What prompted you to make soft sculptures?

It stemmed from working with the book format. The content I filled the books with was heavy and needed a literal softness to lighten it and to counteract the mood. So, I shifted into fibers. From there, the more successful books became sculptural in themselves. I acknowledged that, and as I exhausted iterations of the book form I began to naturally shift into soft sculpture.

No, Don’t Stop

How do you approach a project? Drawings, first, then cutting/sewing, etc.?

Ideas come to me pretty unpredictably.

The piece, “No, Don’t Stop” came to me in a half sleep after some late night Pad Thai. I had a frustratingly light sleep that entire night and words kept racing through my head in a sort of urgent barrage. They kept me up, and at some point, I had “no, don’t stop. stop, no don’t” flashing before my eyes. I rolled over, reached for a scrap of paper on the chair next to my bed and ugly-scrawled the words at about 4 am. And about a month later I had a bed-sized book to show for it.

When an idea does come, I make sure to jot it down and I then think on it some more. Sometimes a lot more. I think on where it’s coming from, how to execute it best, how it will read, and how to enhance the read I’m interested in. It’s a process. I have a lot of scraps with ideas that aren’t full-fledged works because I haven’t given them enough think-time.

After the jotting and thinking through a piece, I plan. I’ve never considered myself a numbers person, but there’s certainly a lot of math involved with working in fabric. And coupons. Lots of coupon clipping. I tend to plan my approach in order to maximize efficiency in the making process. In my most recent piece, for instance, I was like “okay, I have about 130 letters to cut out, let’s make each cut count.” It was a matter of calculating the exact size each letter could be to fit a frame while considering spacing between letters and words and general legibility. Then taking the time to cut an exact rectangle that my letters could be no larger than. I then freehand cut each letter. For that piece, I had to cut out the words  “use your” ten times. It was a treat to finally move on to the letter “T” which has no curves to slip up on.

Ten Commands

Ten Commands-detail, Use Your Hips, left, and Use Your Tongue

What are you working on now?

Many things.

just finished a series of quilt block squares titled, “Ten Commands.” They are ten bedroom commands to use with a sexual partner. I have a quilted car cover I’ve been working on for about a year now. It could be another year before it’s finished. I looking into translating my books into zines.
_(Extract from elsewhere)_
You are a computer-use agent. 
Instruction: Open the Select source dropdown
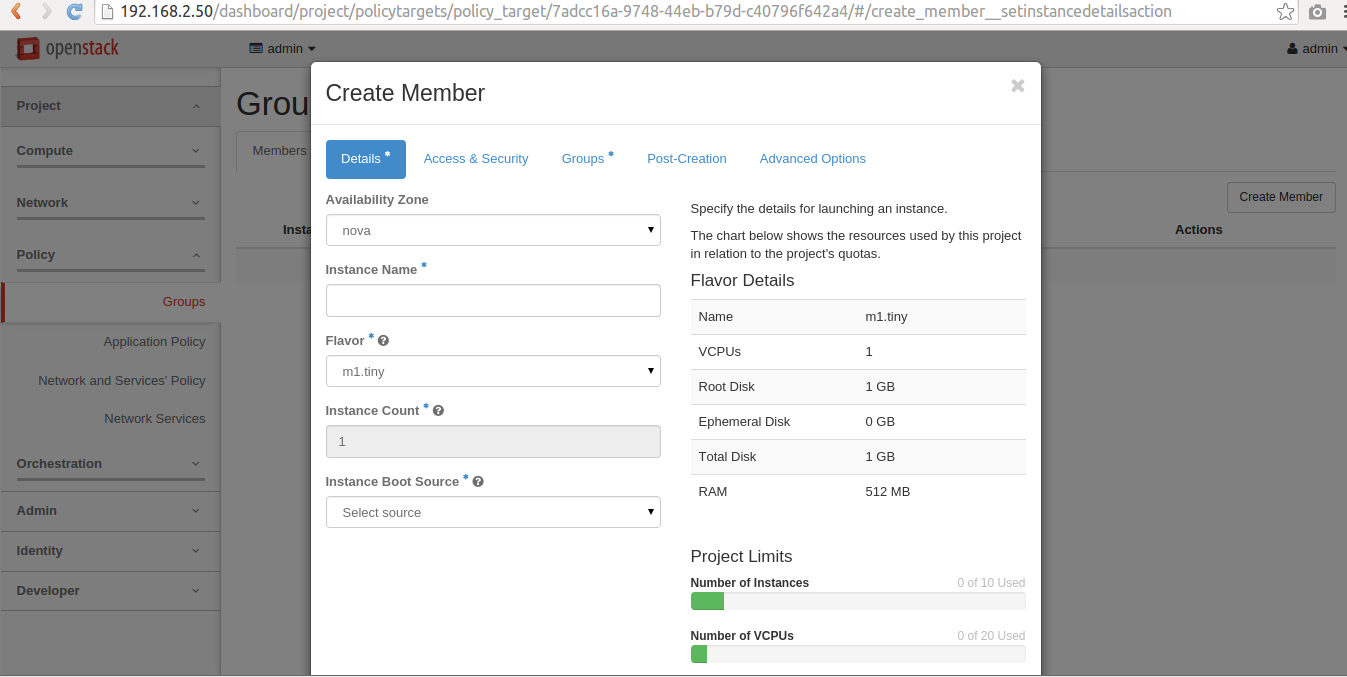[x=493, y=512]

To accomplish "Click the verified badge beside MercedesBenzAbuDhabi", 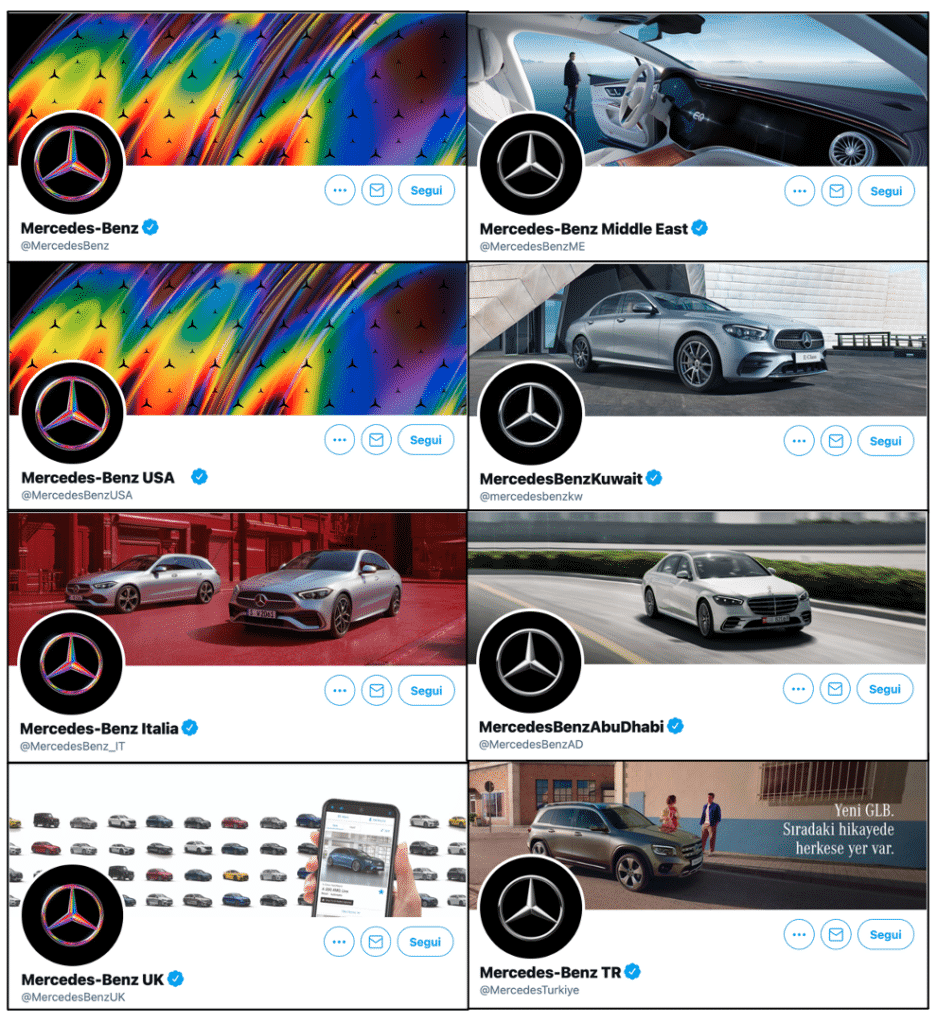I will 675,726.
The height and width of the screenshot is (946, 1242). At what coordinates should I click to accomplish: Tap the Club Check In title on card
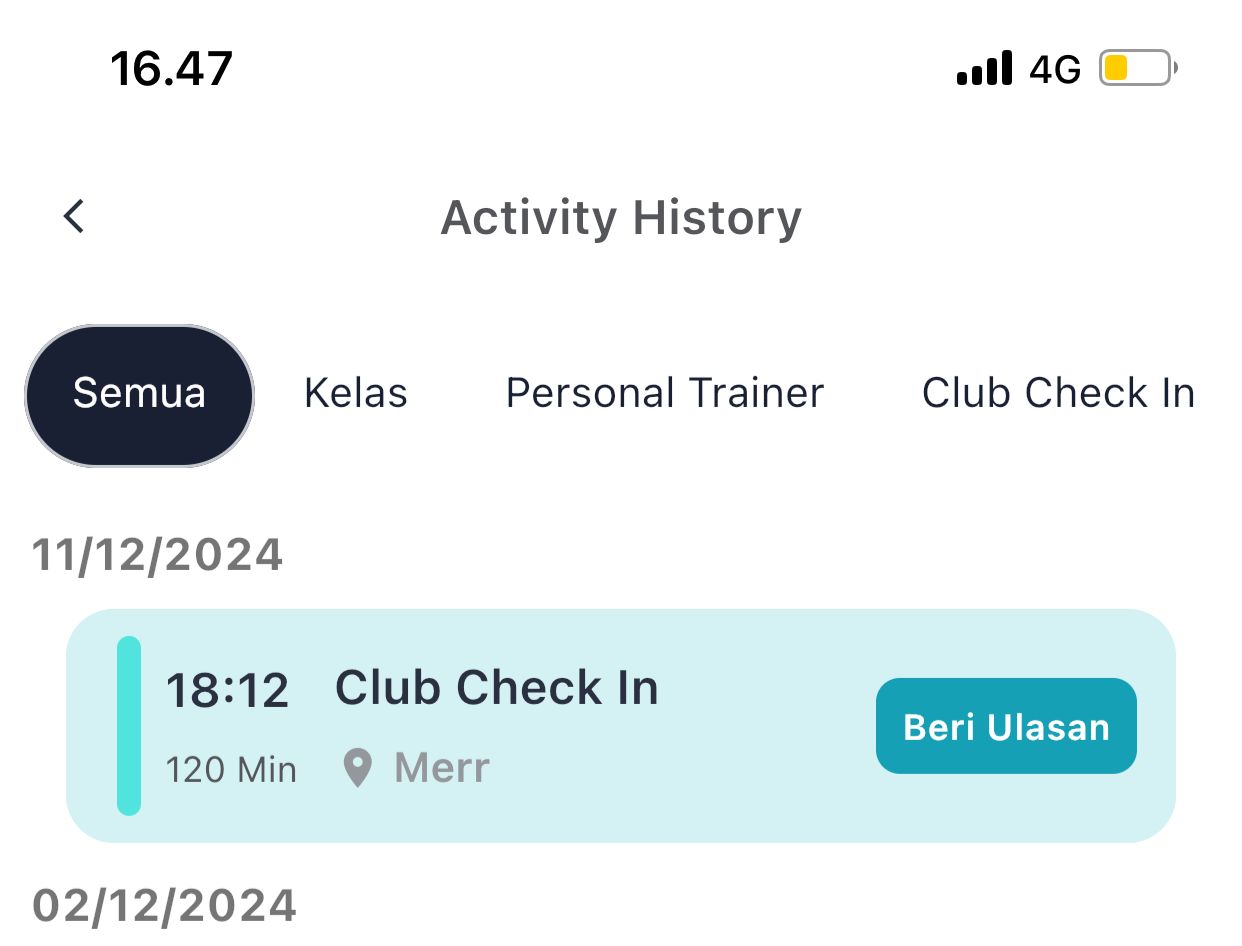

And I am presently thinking through a few projects based on velvet, text, touch, and texture.

Any shows in the works?

I have a solo show in at The ARTS council of the Southern Finger Lake’s Evelyn Peeler Peacock Gallery in the fall as well as a solo show in spring 2020 at the Broome County Arts Council. I just had work accepted into the Site: Brooklyn’s “Body” show, as well as a piece accepted into Schweinfurth Art Centers “Made in NY 2019”.

What’s next?

I plan to keep making work. I have so many ideas circulating it’s just a matter of getting them out of my head and forcing them through my hands. My goal for 2019 is a new piece or suite every two months (there’s a hefty amount of labor involved in my practice). I’m applying to residencies this year to give myself the space to execute works and am trying to strike a healthy balance between creating and the entrepreneurial aspects of being an artist.



MAY 2018: Artist’s Statement

Anna was recently accepted into Schweinfurth Art Centers “Made in NY 2019” juried group show, and also was awarded a solo exhibition with The ARTS Council of the Southern Finger Lakes through the Evelyn Peeler Peacock Gallery.